_ELENCO COMPITI_
(a) Trasforma in un elenco di passaggi il paragrafo della fonte che comincia con «Eviscerare una trota», conservandone i fatti principali.
(b) Secondo la fonte, in che anno si è tenuta a Palazzo Strozzi la mostra su Pontormo e Rosso Fiorentino?

_FONTE_
- - - -

In occasione della mostra Pontormo e Rosso Fiorentino. Divergenti vie della “maniera”, tenutasi a Palazzo Strozzi nel 2014, Maschietto Editore ha pubblicato, con il Patrocinio della Fondazione Palazzo Strozzi, La tavola del Pontormo. Ricette di grandi chef: ingredienti senza tempo e suggestioni d’arte. Proprio in base alla considerazione che le materie prime della cucina toscana non sono cambiate in cinque secoli, è stato chiesto a diciannove famosi cuochi della regione una ricetta che avesse come base ingredienti citati da Pontormo nel Diario. Diciannove cuochi professionisti e un personaggio speciale, Padre Sisto Giacomini, bibliofilo e restauratore di libri, che ha offerto la ricetta, nella tradizione della Certosa del Galluzzo alle porte di Firenze, della Trota al bianco d’uovo con foglie di maggiorana e fiori di borragine

Eviscerare una trota, lavarla e farcirla con uno spicchio d’aglio e un rametto di rosmarino; cuocere alla brace e sfilettare. Mettere in un tegamino un po’ d’olio extra vergine Ipg toscano e unirvi il bianco dell’uovo, salare, aggiungere un po’ di foglie di maggiorana e fiori di borragine. Aggiungere i filetti della trota e cuocere finché il bianco dell’uovo si rapprende.

- - - -

_DATI REGISTRATI_
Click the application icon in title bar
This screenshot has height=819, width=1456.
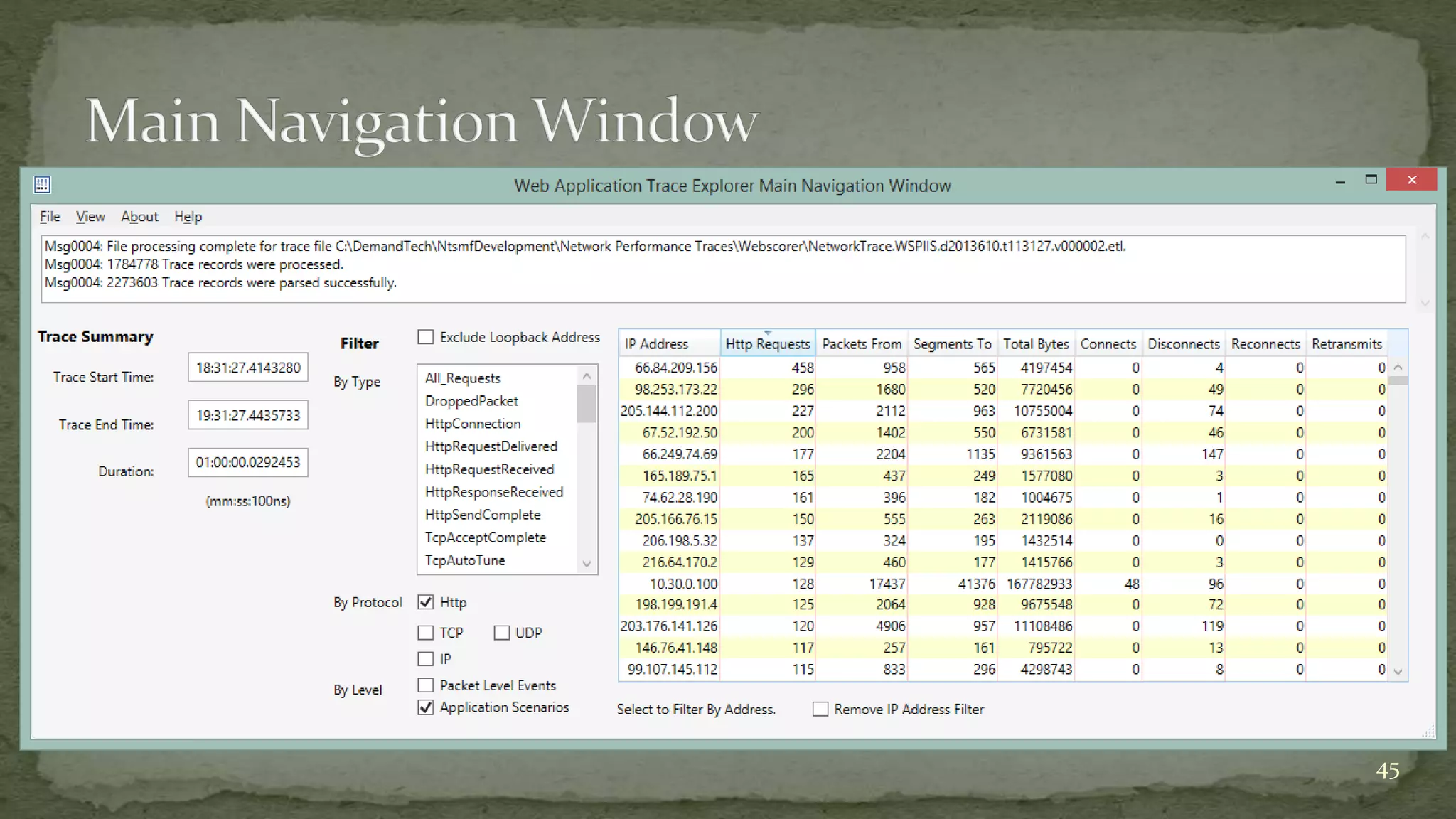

- - - -

_I RISULTATI_
(a)
- Eviscerare e lavare la trota, poi farcirla con uno spicchio d'aglio e un rametto di rosmarino.
- Cuocerla alla brace e sfilettarla.
- In un tegamino mettere un po' d'olio extravergine toscano, unire il bianco dell'uovo, salare e aggiungere foglie di maggiorana e fiori di borragine.
- Aggiungere i filetti di trota e cuocere finché il bianco dell'uovo si rapprende.

(b) Nel 2014.